Mailing List Archives
Authenticated access
|
|
|
[Date Prev][Date Next][Thread Prev][Thread Next][Date Index][Thread Index]
[Condor-users] Condor DAG feature request
- Date: Mon, 11 Dec 2006 12:50:14 -0500
- From: Armen Babikyan <armenb@xxxxxxxxxx>
- Subject: [Condor-users] Condor DAG feature request
Hello,
I have a feature request of Condor's DAG system, with respect to
handling nested DAGs:
Suppose I have DAG A that calls many DAG B's, and each DAG B runs three
programs in it, in the order "alpha, beta, gamma". When gamma fails,
this causes DAG B to end and generate its own rescue file. DAG B will
then tell DAG A about its failure, and DAG A will then generate its own
rescue file, and the job will stop.
I've noticed that in the case of nested DAGs, DAG A's rescue DAG does
not point to DAG B's *rescue* file, it instead points to DAG B's
*submit* file, causing all instances of alpha, beta, and gamma to be
performed again, instead of just gamma.
I have a system where the "beta" stage of a job is very time-consuming,
and it is possible that a few "gamma" instances may fail.

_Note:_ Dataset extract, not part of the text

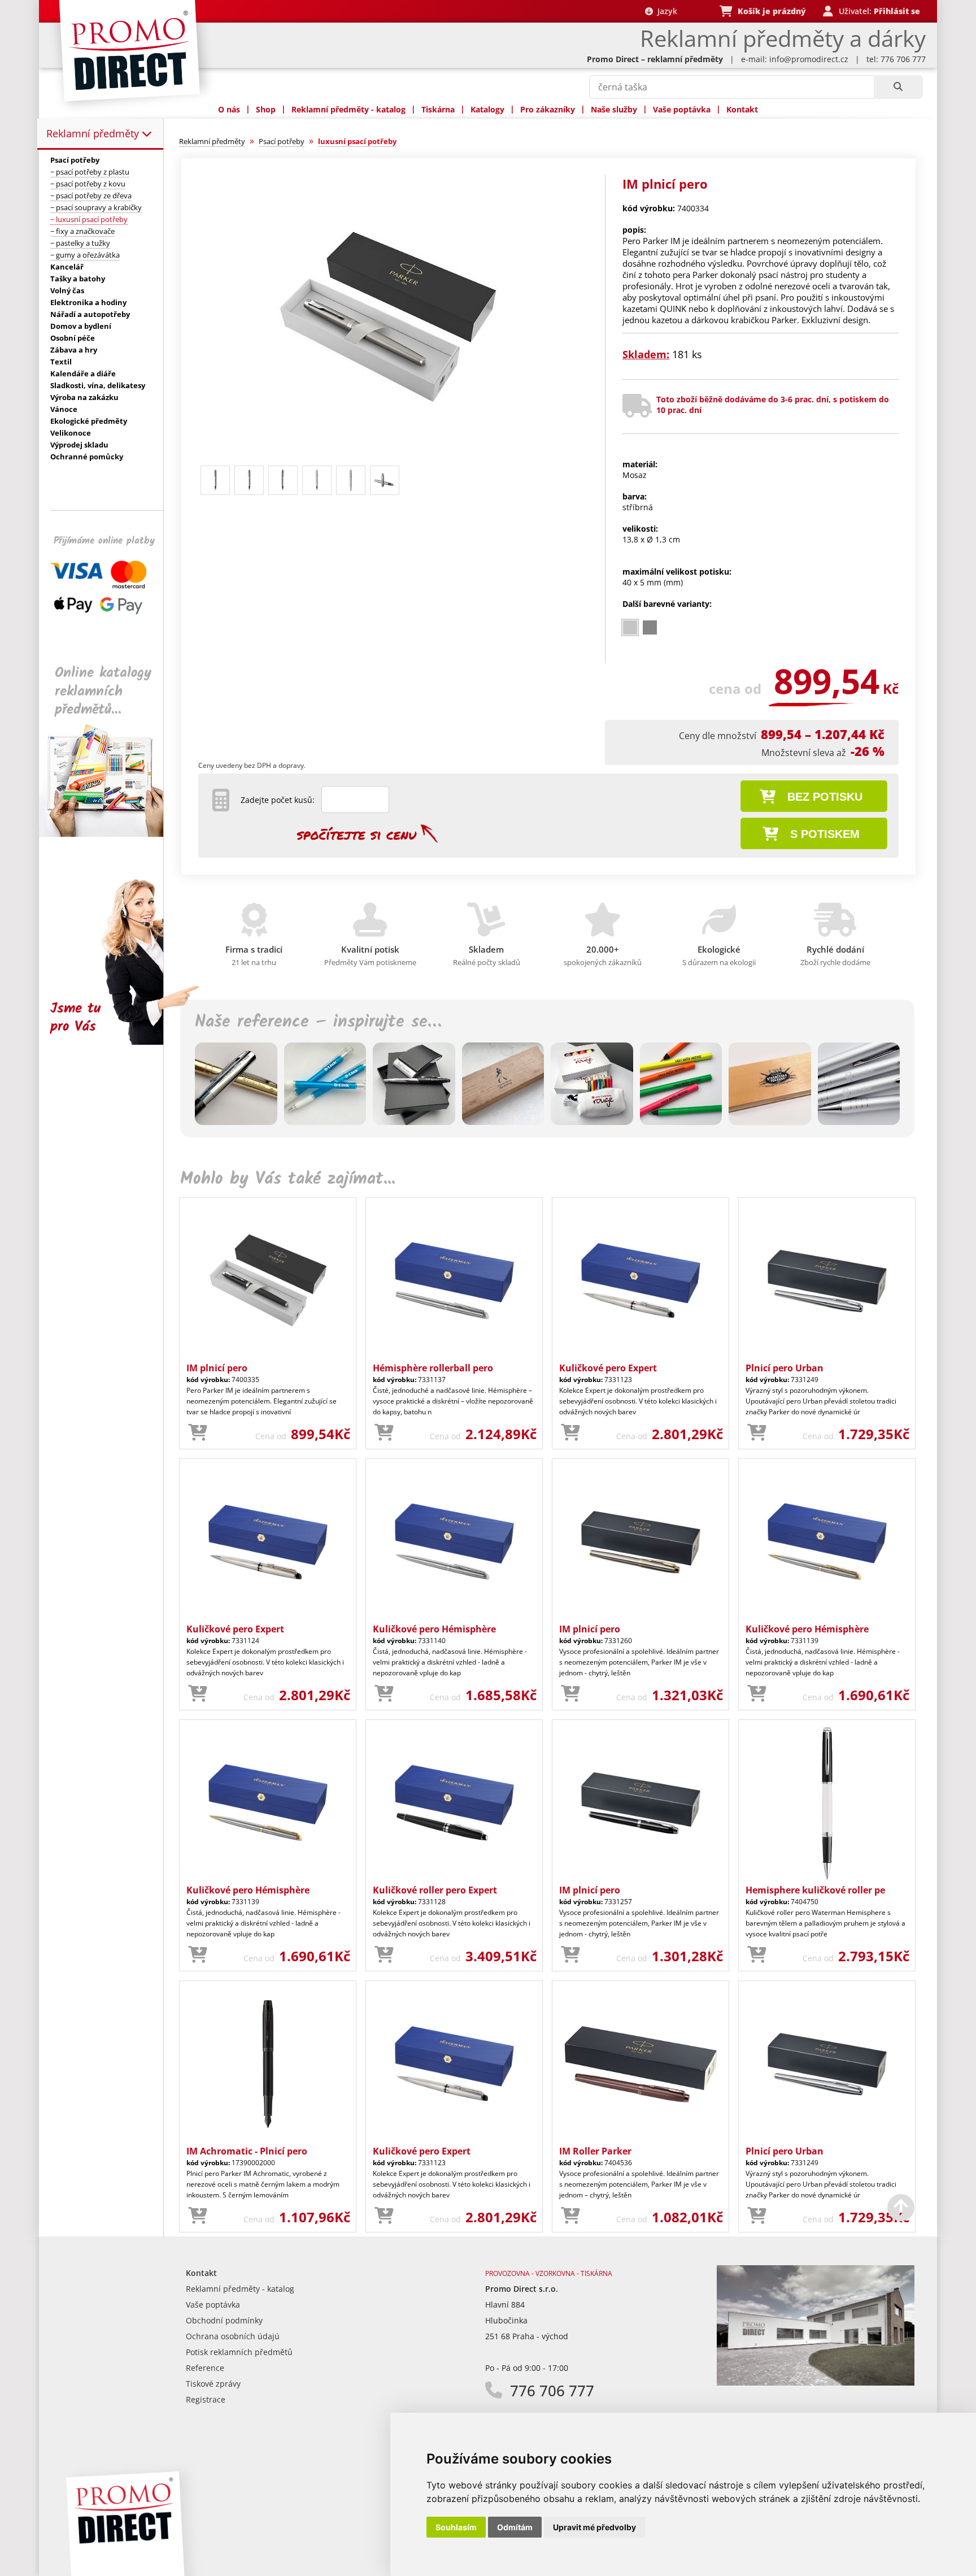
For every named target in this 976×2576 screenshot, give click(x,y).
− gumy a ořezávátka (85, 255)
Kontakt (742, 109)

It would be
nice if DAGMan had the ability to detect whether it was running another
DAG as a sub-job, or just a regular job. In the case of the former, it
could intelligently point its own rescue file to the rescue file created
by the DAG sub-job.
Thanks,
- Armen
--
Armen Babikyan
MIT Lincoln Laboratory
armenb@xxxxxxxxxx . 781-981-1796